The president of the Heritage Foundation lambasted the world’s “political elites” and “technocrats” while speaking on a recent panel at the annual World Economic Forum.

The World Economic Forum (WEF) is renowned for attracting financial and political leaders from around the world. This year, organizers extended invitations to a wider layer of thought leaders from across the political spectrum. Among the unconventional invitees to speak at this event in Davos, Switzerland, was Kevin Roberts, president of the right-leaning Heritage Foundation.

The Heritage Foundation is a think tank whose stated mission is “to formulate and promote public policies based on the principles of free enterprise, limited government, individual freedom, traditional American values, and a strong national defense.”

Speaking on a panel titled “What to expect from a possible Republican administration,” Roberts said that the next Republican administration would have a populist mandate to oppose practically every objective set forth by the WEF.

“[T]he agenda that every single member of the administration needs to have is to compile a list of everything that’s ever been proposed at the World Economic Forum and object to all of them wholesale,” he said. “Anyone not prepared to do that and take away this power of the unelected bureaucrats and give it back to the American people is unprepared to be part of the next conservative administration.”

In an exchange with the moderator, Robin Niblett, Roberts took exception to how the British specialist in international relations presumed that another Donald Trump presidency would threaten the liberal democracy the WEF has purportedly been “standing up” for.

“It’s laughable that you or anyone would describe Davos as ‘protecting liberal democracy,’” Roberts said. “It’s equally laughable to use the word ‘dictatorship’ at Davos and aim that at President Trump. In fact, I think that’s absurd.”

Niblett asked Roberts to speculate on figures he believed would be included in a second Trump administration, per Fox Business. Roberts demurred to name specific persons but did provide a profile of the type of populism he believed would direct the administration’s members.

“I’ll be candid here because I think I’ve been invited here to be candid. The kind of person who will come into the next conservative administration is going to be governed by one principle, and that is destroying the grasp that political elites and unelected technocrats have over the average person,” Roberts said.

Roberts also elaborated on some of the major issues he claimed elites, represented by the WEF agenda, were out of step with the average person on.

“[T]he very reason that I’m here at Davos is to explain to many people in this room and who are watching, with all due respect, nothing personal, but that you’re part of the problem,” he said.

Roberts then explained how Trump, if elected again, would oppose the elite consensus and side with the people:

“Political elites tell the average people on three or four or five issues that the reality is X when, in fact, reality is Y. Take immigration: elites tell us that open borders and even illegal immigration are okay. The average person tells us in the United States that both rob them of the American way of life. They’re right. President Trump will take that on, on behalf of the average American.”

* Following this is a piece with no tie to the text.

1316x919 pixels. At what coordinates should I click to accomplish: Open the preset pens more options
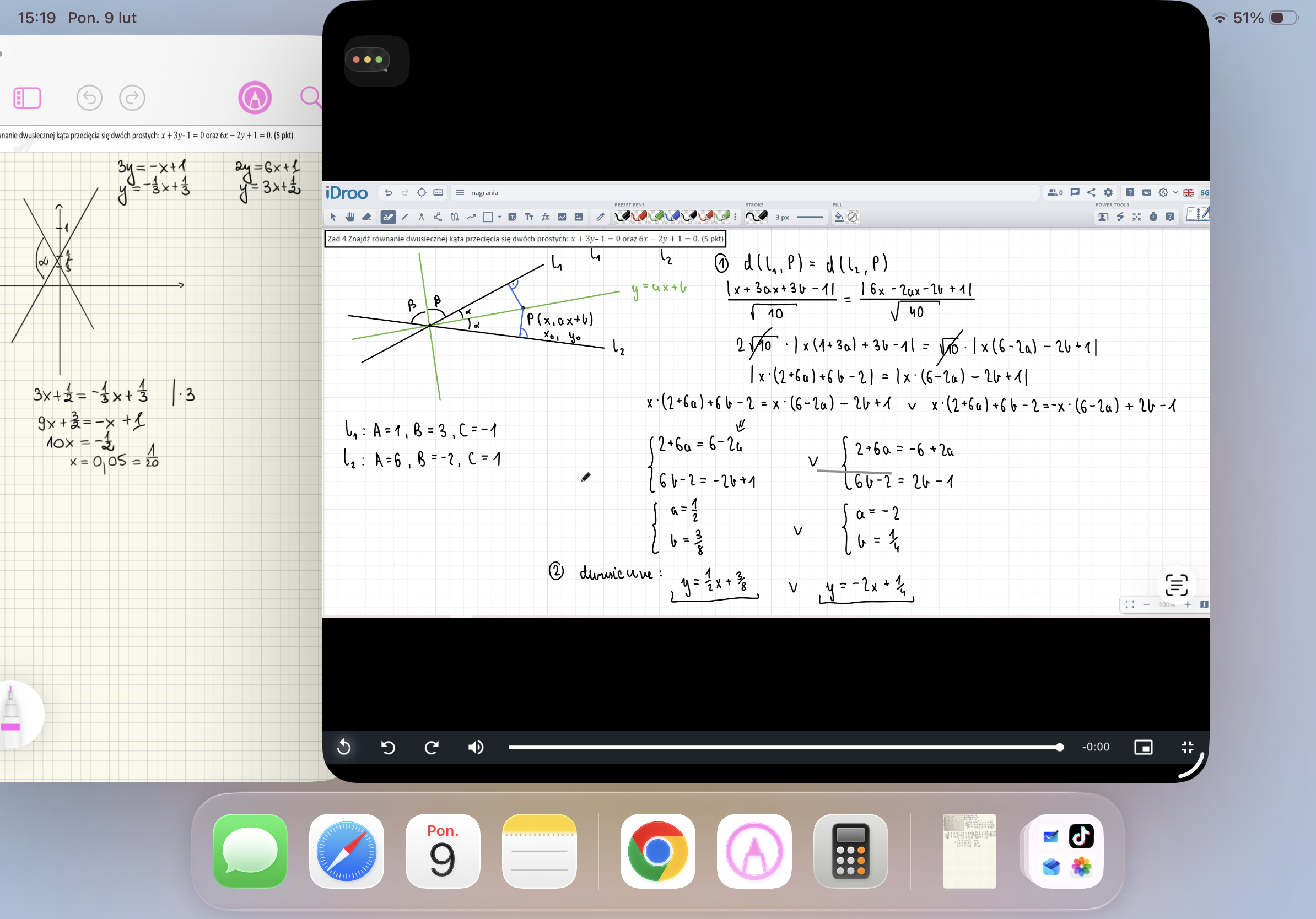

“Elites also tell us that public safety isn’t a problem in big American cities,” Roberts continued. “Just travel to New York, or Washington, or Dallas, Texas. The average person will tell you that the lack of public safety damages not just the American way of life but their life. President Trump will take that on.”wRoberts also poured cold water on one of the core beliefs of many at Davos.

“Elites tell us that we have this existential crisis with so-called climate change. So much so that climate alarmism is probably the greatest cause of mental health crises in the world. The solutions, the average person knows, are far worse and more harmful and cost more human lives, especially in Europe during the time that you need heating, than the problems themselves,” he said.

Roberts was also critical of what he described as the WEF’s cozy relationship with China, which he called “the number one adversary not just to the United States, but to free people on planet Earth.”

Finally, Roberts also accused the World Health Organization of “foisting gender ideology upon the Global South” even as its tenets were being questioned in the more developed Western world.

“The new president, especially if it’s President Trump, will, as you like to say, ‘trust the science.’ He will understand the basic biological reality of manhood and womanhood. And do you know why? Not because of retribution, not because he’s a dictator, but because he has the power of the American people behind him,” he said.